Mr Yong died on Thursday at the age of 93.
In a letter dated Jan 9 addressed to Mrs Yong, Mr Lee said the former top judge made major contributions to the nation, helping to set up the Government of Singapore Investment Corporation, as Managing Director of the Monetary Authority of Singapore and as chief justice.
Describing Mr Yong as one who believed deeply in investing in people, Mr Lee said the former chief justice "took a personal interest in recruiting and mentoring promising young lawyers".
“He regularly visited university campuses to identify the ablest law students and encourage them to apply to become Justices’ Law Clerks," said the Prime Minister.
"Some have since become Judges of the Supreme Court and senior officers in the Legal Service.
"They speak of him with great affection and fondness, recalling his verve and vigour for life, and the wit and erudition in the stories he loved to tell around the lunch or dinner table," he wrote in the letter.

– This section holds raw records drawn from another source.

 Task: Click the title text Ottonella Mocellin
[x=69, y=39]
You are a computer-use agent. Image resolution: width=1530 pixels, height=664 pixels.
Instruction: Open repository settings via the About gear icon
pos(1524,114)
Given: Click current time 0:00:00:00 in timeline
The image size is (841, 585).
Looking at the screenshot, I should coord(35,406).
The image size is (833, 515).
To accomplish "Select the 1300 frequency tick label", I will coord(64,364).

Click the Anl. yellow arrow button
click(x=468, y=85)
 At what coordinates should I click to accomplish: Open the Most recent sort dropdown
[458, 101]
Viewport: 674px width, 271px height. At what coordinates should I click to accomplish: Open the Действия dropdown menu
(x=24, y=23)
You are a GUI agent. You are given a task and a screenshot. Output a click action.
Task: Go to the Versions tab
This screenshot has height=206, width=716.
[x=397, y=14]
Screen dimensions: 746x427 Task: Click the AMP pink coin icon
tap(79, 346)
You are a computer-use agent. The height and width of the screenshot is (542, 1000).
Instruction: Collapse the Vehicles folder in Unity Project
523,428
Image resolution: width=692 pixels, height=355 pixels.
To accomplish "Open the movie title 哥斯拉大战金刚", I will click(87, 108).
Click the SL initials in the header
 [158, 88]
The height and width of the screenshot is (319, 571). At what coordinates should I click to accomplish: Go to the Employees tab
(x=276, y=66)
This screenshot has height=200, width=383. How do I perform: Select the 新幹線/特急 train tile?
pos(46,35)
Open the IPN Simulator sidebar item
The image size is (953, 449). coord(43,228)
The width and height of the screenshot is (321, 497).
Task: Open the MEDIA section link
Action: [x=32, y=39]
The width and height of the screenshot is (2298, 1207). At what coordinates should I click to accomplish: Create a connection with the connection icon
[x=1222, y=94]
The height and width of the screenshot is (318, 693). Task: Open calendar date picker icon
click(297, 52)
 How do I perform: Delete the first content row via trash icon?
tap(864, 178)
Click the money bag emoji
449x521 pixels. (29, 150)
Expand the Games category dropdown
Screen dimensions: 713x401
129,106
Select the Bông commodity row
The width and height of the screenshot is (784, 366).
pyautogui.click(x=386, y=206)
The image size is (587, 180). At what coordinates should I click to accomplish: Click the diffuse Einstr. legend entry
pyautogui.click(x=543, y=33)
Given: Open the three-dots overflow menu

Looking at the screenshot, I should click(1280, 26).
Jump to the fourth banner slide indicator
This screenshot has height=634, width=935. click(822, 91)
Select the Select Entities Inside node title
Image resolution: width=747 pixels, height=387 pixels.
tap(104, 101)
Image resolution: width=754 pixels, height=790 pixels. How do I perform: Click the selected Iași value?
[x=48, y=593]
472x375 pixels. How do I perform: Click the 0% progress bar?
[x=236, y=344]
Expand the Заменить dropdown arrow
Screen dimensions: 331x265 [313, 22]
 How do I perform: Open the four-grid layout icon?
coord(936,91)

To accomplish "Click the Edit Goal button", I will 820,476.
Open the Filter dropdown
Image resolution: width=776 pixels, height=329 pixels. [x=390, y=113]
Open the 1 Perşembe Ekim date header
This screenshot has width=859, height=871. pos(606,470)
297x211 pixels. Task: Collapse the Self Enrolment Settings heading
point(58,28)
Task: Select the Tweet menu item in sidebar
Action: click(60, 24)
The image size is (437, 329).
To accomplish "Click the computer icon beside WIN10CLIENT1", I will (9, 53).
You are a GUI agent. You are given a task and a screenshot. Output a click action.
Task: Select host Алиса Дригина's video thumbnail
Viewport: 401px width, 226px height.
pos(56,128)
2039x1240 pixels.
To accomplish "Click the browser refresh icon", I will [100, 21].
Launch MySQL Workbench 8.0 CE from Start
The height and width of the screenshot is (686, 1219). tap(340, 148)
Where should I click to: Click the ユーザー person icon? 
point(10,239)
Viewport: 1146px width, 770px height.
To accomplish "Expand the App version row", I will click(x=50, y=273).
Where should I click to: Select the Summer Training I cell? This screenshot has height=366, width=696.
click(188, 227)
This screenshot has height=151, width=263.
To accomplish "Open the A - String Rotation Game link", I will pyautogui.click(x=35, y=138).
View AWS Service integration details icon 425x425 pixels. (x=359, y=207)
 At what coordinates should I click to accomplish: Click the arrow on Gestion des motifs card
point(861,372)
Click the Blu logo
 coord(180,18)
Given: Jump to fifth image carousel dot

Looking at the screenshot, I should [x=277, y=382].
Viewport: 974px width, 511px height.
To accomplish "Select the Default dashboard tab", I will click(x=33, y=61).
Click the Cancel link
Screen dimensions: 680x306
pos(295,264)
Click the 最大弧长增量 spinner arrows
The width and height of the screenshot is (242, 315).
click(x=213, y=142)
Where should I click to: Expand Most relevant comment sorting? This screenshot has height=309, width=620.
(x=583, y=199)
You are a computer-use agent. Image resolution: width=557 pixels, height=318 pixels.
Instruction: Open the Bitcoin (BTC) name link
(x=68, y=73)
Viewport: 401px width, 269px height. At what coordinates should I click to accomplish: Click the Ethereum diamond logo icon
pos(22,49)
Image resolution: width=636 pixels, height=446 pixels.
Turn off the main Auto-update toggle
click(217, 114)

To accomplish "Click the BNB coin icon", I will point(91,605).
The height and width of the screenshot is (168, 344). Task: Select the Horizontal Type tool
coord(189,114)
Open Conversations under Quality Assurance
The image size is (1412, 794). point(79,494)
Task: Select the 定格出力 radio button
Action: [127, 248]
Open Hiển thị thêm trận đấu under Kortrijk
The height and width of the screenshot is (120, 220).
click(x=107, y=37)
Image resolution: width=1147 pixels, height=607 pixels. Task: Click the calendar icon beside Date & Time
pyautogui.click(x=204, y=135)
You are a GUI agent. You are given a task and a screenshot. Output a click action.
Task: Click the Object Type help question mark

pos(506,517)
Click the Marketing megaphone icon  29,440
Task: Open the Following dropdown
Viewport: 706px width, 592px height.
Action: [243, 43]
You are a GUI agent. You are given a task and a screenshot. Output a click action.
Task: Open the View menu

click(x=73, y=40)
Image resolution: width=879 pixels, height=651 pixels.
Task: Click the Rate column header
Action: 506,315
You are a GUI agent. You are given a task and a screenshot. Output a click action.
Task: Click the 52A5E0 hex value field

“Those lucky enough to have worked directly with him remember with gratitude the deep interest he took in their lives, and his quiet efforts to look after the welfare of long-serving staff when they retired."
During Mr Yong’s last few weeks in the hospital, his former law clerks were among his most regular visitors, said Mr Lee.
MR YONG GREETED LATECOMERS PERSONALLY
Mr Yong left his "deepest mark" in the judiciary, said Mr Lee.
In order to encourage judges and magistrates to start hearings on time, Mr Yong would occasionally appear at the former Subordinate Courts at 8.30am to greet latecomers personally, described Mr Lee.
"Punctuality miraculously improved," he added.
Mr Lee also mentioned the "close personal friendship" between Mr Yong and his father, Singapore's founding Prime Minister Lee Kuan Yew, who were schoolmates at Cambridge University.
"Mr Yong and Mr Lee were close friends all their lives.
"It was a friendship based on mutual respect, forged in their fight against colonialism, and reinforced by their shared commitment to build this nation," Mr Lee said.
Mr Lee said that even in old age, his father and Mr Yong enjoyed each other’s companionship, and would often have meals together.
"My thoughts are with you and your family during this time of sorrow and loss," Mr Lee said in the letter.